Progress of exercise intensity:
- Pool exercise group: Patients’ RPE values were assessed in 4–5 patients in week 8 and week 11 to be able to illustrate the intensity of pool exercise programme. In week 8, the RPE values ranged from 8.5 to 12 (“very light” to “fairly light”) during flexibility and coordination exercises and from 13.5 to 16 (“somewhat hard” to “very hard”) during aerobic exercise. In week 11, patients’ RPE values ranged among patients from 10 to 15 (“fairly light” to “somewhat hard”) during flexibility and coordination exercises from 16 to 17 (“very hard”) during aerobic exercise.
- Resistance exercise group: The initial load at week one was 40–50% of one RM, with 3 sets of 15–20 repetitions. The mean increase in load from week 1 to week 12 was found to be between 37% and 53% of 1 RM for the different exercises.
The present study showed that both a 12-week supervised resistance exercise programme and a 12-week supervised pool exercise programme improved dimensions of fatigue in men with CWP. No difference was found for change in fatigue between the groups. MFI general fatigue decreased significantly over time within the resistance exercise group, and a tendency towards improvement in MFI general fatigue was found in the pool exercise group (p = 0.051). Physical fatigue and reduced motivation were significantly improved over time in the pool exercise group, which is in line with previous studies where the MFI-20 reduced motivation subscale has improved in groups engaging in aerobic exercise. The resistance exercise group improved in isometric forces of right arm shoulder abduction and knee flexion in both legs of men with CWP compared with the pool exercise group.
The mean values of isometric force of the right arm shoulder abduction and knee flexion in both legs increased from baseline to post-test between 21 % and 34 % in the resistance exercise group.
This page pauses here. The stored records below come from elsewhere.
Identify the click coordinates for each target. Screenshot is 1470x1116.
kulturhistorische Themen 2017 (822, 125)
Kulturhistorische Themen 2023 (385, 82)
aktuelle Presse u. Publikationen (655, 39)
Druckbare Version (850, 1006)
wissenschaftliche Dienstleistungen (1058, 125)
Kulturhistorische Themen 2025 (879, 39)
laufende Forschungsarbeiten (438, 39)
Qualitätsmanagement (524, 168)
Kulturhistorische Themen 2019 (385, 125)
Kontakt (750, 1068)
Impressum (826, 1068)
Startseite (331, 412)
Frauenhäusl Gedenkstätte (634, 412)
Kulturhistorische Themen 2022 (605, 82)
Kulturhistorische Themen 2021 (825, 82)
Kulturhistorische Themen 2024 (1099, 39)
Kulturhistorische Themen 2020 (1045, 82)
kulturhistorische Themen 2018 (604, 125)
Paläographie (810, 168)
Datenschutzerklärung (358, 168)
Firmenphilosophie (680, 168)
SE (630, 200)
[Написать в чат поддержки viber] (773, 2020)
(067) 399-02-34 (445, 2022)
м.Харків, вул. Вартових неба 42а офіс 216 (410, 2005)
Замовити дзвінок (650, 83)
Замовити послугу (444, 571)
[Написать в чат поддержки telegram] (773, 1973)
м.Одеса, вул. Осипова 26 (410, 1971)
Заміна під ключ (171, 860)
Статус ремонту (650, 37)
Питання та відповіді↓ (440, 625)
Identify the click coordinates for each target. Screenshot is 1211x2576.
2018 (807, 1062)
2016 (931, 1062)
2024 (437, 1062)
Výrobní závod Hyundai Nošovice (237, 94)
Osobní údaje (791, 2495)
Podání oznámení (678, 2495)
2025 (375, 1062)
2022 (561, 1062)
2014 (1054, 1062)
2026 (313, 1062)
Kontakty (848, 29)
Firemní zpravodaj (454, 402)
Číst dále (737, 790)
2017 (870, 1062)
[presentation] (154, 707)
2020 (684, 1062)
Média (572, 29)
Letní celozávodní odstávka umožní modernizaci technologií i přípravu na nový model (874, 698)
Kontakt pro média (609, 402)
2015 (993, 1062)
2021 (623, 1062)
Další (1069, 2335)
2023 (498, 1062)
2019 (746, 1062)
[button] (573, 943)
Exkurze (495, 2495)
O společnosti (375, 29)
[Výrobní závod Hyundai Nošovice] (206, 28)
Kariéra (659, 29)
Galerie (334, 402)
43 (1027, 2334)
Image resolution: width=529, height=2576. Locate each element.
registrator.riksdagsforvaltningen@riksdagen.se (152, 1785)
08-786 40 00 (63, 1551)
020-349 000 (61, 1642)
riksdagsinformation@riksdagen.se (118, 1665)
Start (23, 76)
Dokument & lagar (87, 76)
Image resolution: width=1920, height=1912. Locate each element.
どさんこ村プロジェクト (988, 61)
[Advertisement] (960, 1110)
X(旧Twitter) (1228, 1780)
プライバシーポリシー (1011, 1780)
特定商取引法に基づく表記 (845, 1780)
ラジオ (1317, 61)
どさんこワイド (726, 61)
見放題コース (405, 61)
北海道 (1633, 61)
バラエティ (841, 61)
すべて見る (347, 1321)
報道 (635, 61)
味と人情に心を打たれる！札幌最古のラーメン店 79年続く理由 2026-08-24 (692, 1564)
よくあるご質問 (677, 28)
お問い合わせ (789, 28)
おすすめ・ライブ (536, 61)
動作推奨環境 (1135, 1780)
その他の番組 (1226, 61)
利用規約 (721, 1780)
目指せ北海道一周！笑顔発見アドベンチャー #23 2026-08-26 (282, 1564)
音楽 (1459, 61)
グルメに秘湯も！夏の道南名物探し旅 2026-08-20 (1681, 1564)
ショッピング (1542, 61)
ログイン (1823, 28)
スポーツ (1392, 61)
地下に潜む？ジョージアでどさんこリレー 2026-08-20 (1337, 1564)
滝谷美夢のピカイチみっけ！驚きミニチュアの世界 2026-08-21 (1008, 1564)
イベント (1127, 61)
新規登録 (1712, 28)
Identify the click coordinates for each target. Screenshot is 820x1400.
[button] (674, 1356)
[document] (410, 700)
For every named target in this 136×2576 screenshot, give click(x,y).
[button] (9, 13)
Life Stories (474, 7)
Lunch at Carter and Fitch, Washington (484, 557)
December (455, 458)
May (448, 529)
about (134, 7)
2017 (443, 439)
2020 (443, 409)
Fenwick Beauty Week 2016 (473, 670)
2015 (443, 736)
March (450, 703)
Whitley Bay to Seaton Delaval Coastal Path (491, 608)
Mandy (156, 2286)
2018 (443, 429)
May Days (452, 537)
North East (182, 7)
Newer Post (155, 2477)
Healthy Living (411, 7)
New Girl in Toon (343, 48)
This result is similar to the expected improvement in resistance exercise in untrained and moderately trained healthy individuals; that is, an improvement in muscle strength of approximately 40 % and 20 %, respectively.
There is a scarcity of studies investigating the effects of treatments on men with CWP. Thus, there are no recommendations regarding choice of exercise for men with CWP, which was the reason for conducting the present pilot study. The results of the present study can be used for the determination of sample size in future studies of men with CWP.